Written request
Rewrite the items from the very beginning through the line containing "pos(16,234)", swapping "GUI agent" for "interface agent" and leaving everything else as it is. Omit the pictures from your answer.

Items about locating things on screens
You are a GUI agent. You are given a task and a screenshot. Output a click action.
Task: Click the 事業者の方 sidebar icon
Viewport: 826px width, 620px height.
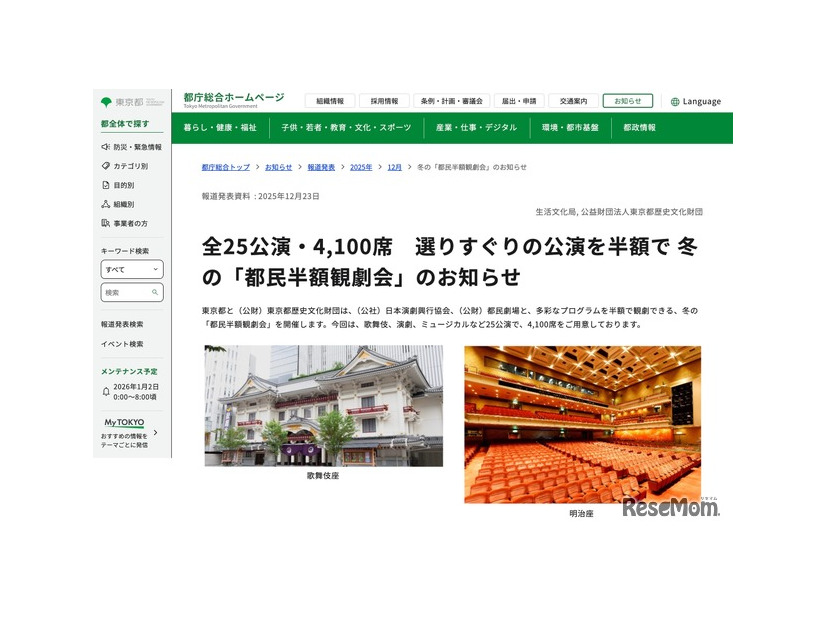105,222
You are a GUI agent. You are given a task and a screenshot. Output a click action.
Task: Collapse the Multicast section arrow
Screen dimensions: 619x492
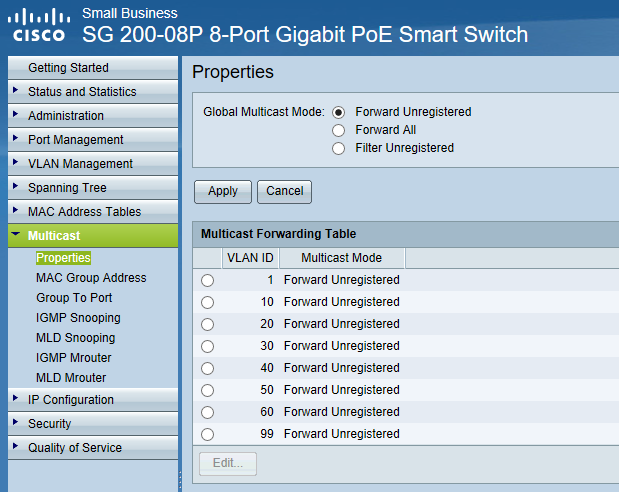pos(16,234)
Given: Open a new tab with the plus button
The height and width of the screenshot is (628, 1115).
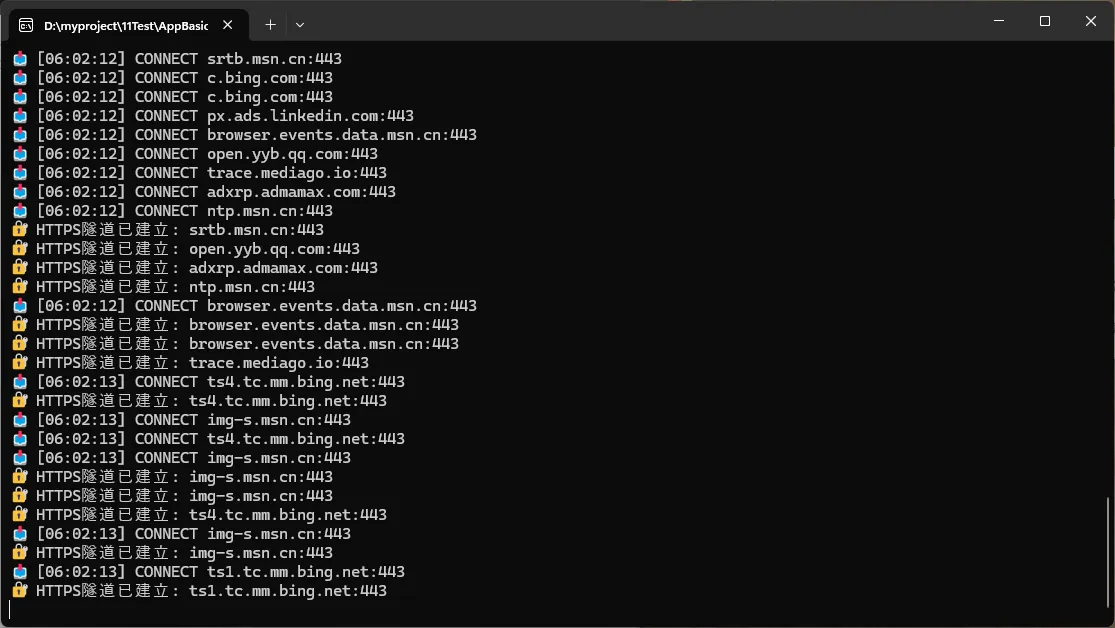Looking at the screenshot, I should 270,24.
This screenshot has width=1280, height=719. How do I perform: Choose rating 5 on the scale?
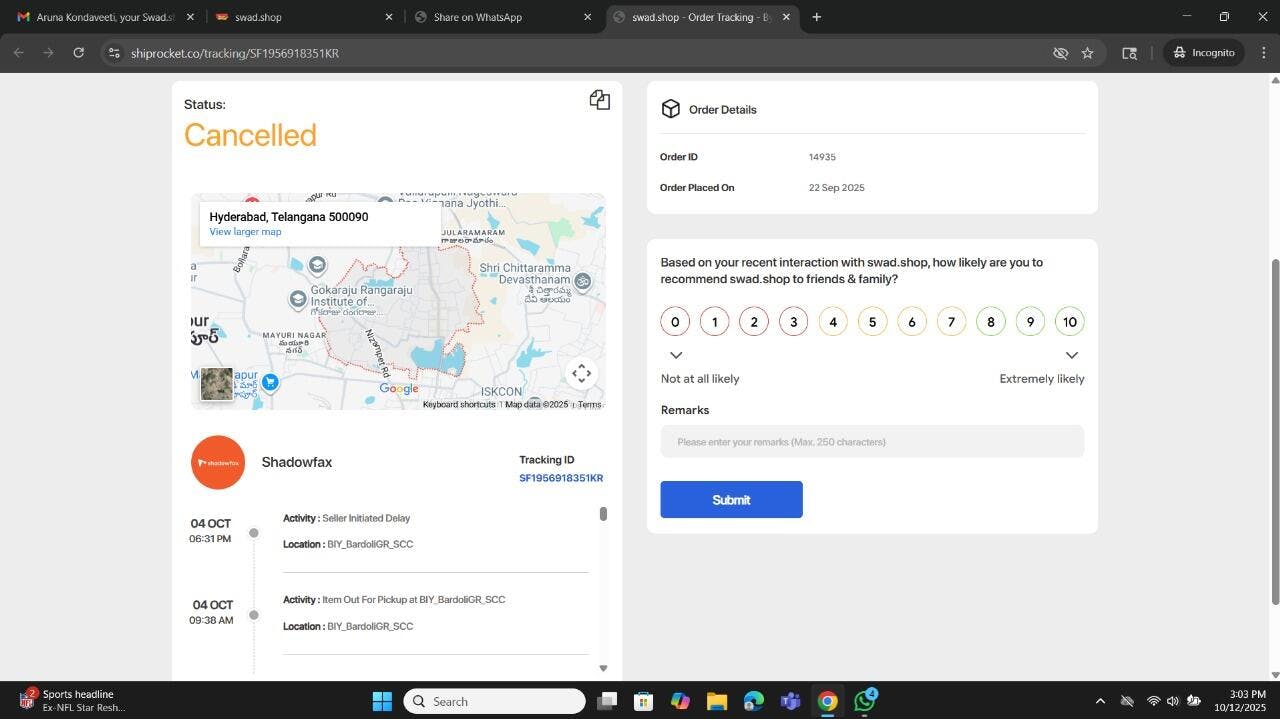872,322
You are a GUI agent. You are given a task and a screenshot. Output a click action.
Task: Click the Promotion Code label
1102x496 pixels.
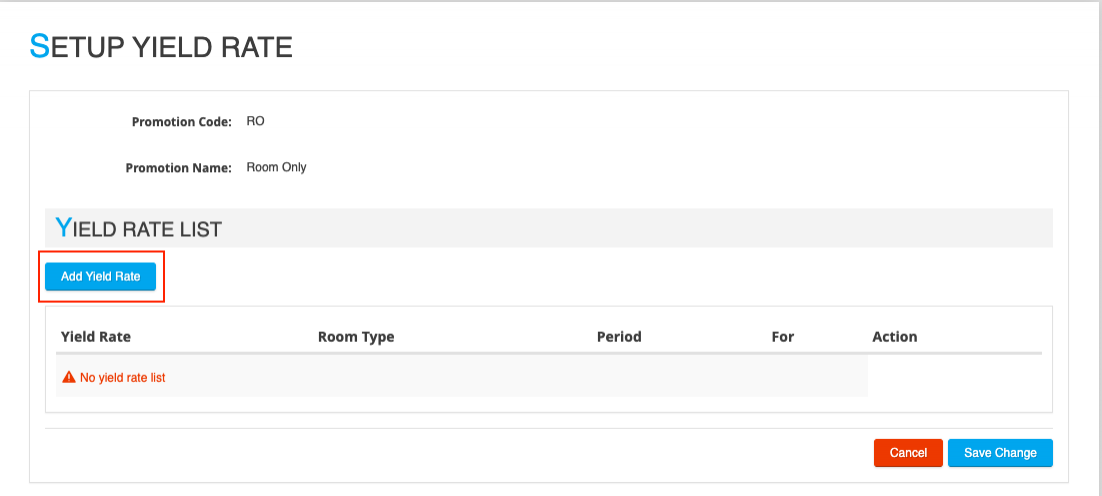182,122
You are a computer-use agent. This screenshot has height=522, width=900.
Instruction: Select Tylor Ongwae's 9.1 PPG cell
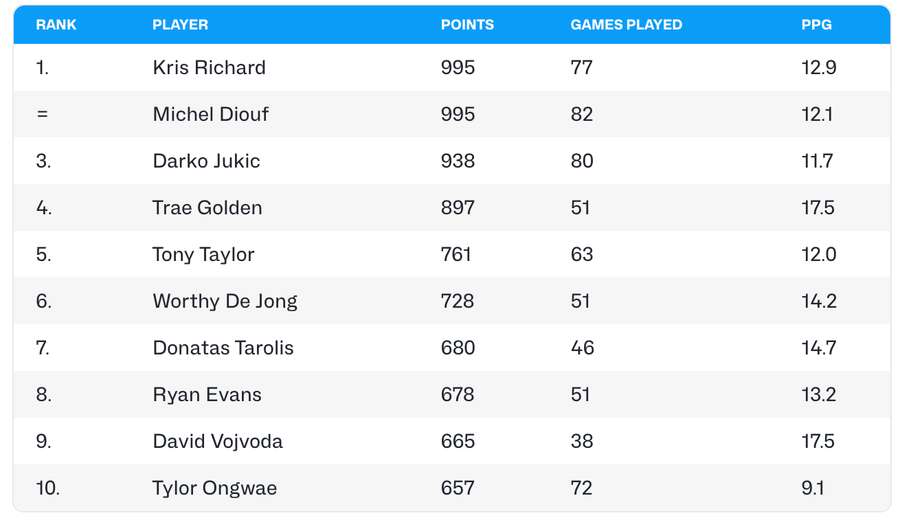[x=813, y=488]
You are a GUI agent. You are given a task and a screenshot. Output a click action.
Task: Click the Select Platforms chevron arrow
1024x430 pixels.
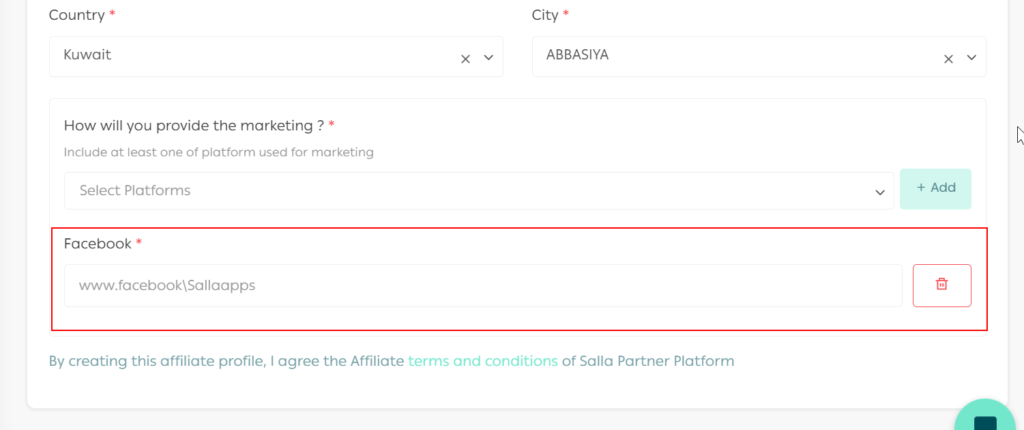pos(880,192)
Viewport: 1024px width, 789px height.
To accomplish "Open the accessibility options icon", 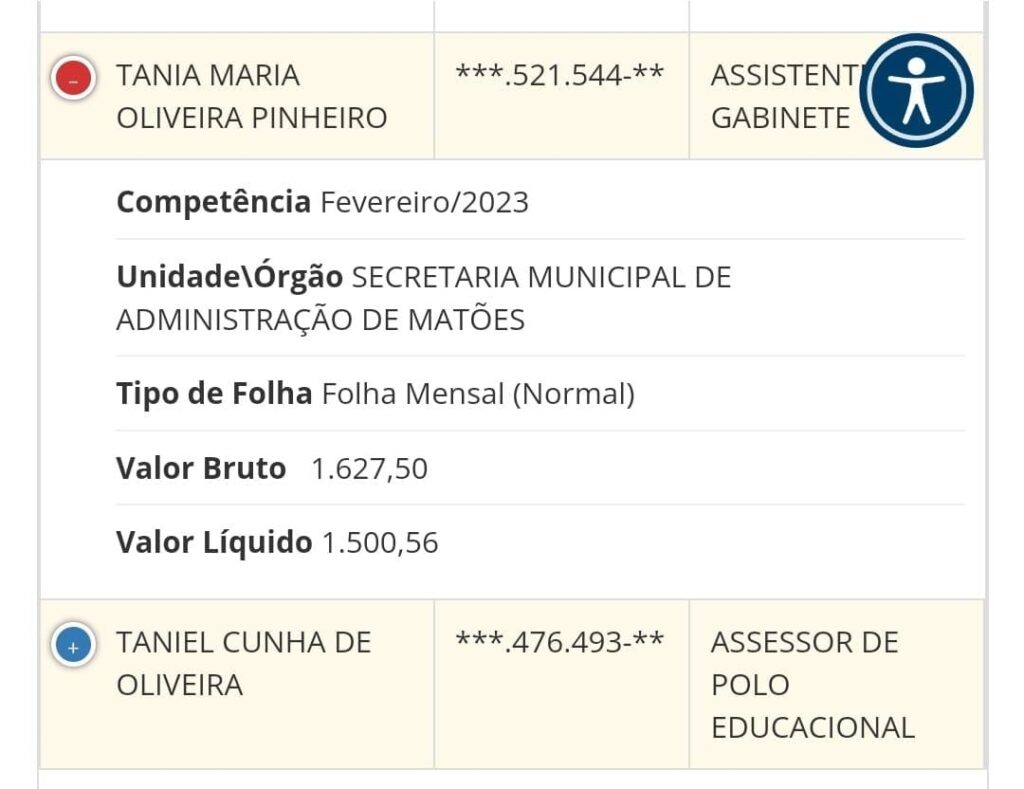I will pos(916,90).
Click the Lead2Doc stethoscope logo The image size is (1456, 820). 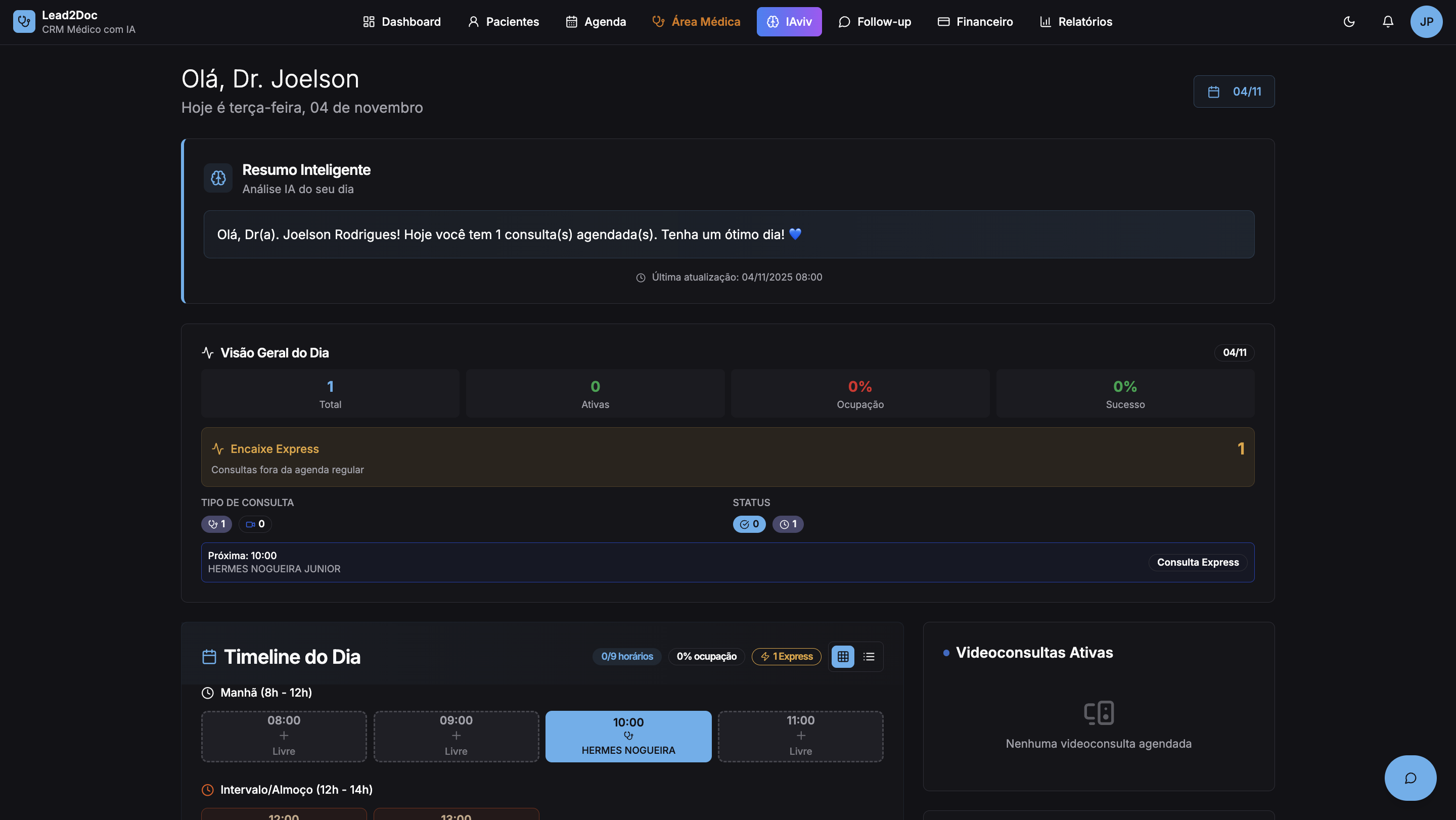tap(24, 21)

Output for this exercise
You are a interface agent. You are given a task and a screenshot. Output a click action.
Task: Click the 事業者の方 sidebar icon
Viewport: 826px width, 620px height.
105,222
You are a interface agent. You are given a task and a screenshot. Output a click action.
Task: Collapse the Multicast section arrow
Screen dimensions: 619x492
pos(16,234)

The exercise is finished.